Sparse PCA resolves Drosophila intestinal stem cell genomics in scRNA-seq
Daniel Ringwalt, Department of Biology, Krieger School of Arts and Sciences, Johns Hopkins University, Baltimore, MD Zachary Lubberts, University of Virgina Department of Statistics
Poster # 74
The midgut of Drosophila experiences turnover and replenishment of tissue cells from a reservoir of intestinal stem cells (ISCs). This is a key system for the study of somatic stem cells, and identifying ISCs and their enteroblast (EB) progeny in single-cell RNA-seq (scRNA-seq) will reveal a genomic profile of this system. Recovering ISC and EB identities is a notably ambiguous challenge in single-cell data. To study data preparation in single-cell genomics, we present our reanalysis of a batch of midgut cells in scRNA-seq. The authors noted that the cells expressing ISC and EB marker genes (in this particular technical replicate and technology) are generally not separable.We applied a sparsity constraint (Sparse PCA, SPCA) on the feature loadings of each principal component (SPC) of the log-normalized data.
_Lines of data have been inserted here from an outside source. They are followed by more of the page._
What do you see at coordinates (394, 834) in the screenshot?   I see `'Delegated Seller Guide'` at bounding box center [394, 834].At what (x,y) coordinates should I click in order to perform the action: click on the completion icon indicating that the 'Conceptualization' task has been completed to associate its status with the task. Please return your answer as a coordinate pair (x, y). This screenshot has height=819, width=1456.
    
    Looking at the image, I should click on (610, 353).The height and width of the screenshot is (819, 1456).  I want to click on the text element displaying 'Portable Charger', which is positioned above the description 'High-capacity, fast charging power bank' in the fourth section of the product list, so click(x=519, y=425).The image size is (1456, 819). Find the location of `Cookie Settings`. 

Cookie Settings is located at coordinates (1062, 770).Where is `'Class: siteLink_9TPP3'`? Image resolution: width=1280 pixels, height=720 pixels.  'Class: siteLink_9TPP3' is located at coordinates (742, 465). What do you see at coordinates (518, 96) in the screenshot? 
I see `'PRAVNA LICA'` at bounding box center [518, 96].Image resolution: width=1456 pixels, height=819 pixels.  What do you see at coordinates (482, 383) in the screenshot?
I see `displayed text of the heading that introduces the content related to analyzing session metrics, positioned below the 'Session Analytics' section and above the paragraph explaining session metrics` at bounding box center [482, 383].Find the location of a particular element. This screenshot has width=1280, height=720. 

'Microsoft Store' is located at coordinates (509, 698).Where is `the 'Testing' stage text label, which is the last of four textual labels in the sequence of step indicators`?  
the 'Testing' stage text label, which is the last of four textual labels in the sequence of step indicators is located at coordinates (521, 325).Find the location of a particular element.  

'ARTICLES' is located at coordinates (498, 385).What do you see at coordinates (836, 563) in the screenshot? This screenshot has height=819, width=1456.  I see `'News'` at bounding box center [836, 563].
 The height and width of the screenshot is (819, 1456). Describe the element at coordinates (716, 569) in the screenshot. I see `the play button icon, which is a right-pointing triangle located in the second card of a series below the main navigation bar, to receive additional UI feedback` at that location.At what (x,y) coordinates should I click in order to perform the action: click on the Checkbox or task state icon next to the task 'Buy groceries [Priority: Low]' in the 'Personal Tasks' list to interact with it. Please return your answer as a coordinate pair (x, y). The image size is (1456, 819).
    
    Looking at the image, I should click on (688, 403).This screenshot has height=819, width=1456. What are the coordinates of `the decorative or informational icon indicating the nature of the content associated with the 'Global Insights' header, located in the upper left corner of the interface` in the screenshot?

Computing the exact SPC to maximize explained variance is an NP-hard problem, but we show that approximately solving this through a heuristic approach still yields improvement over traditional PCA. Our SPCs are nonnegative and may be presented as small gene sets, making them much more interpretable than traditional principal components. As an example of the utility of our approach, we show that the EB cell type is explained by an SPC including Notch, which is known to induce EB differentiation, and at least 3 Notch-correlated genes, along with a few others. This gives enhanced quantification of Notch using our approach with the SPCA constraint. The SPCA model, retaining only 237 genes in clustering, enhances DE log-fold change magnitude of other marker genes (e.g. Delta, peb), and diminishes significance of unexpected genes (e.g. amylase) in ISC and EB, compared to any PCA model tested (using 2,000 genes). We showed that highly sparse dimensionality reduction is a promising strategy for resolving ambiguous identities in single-cell data.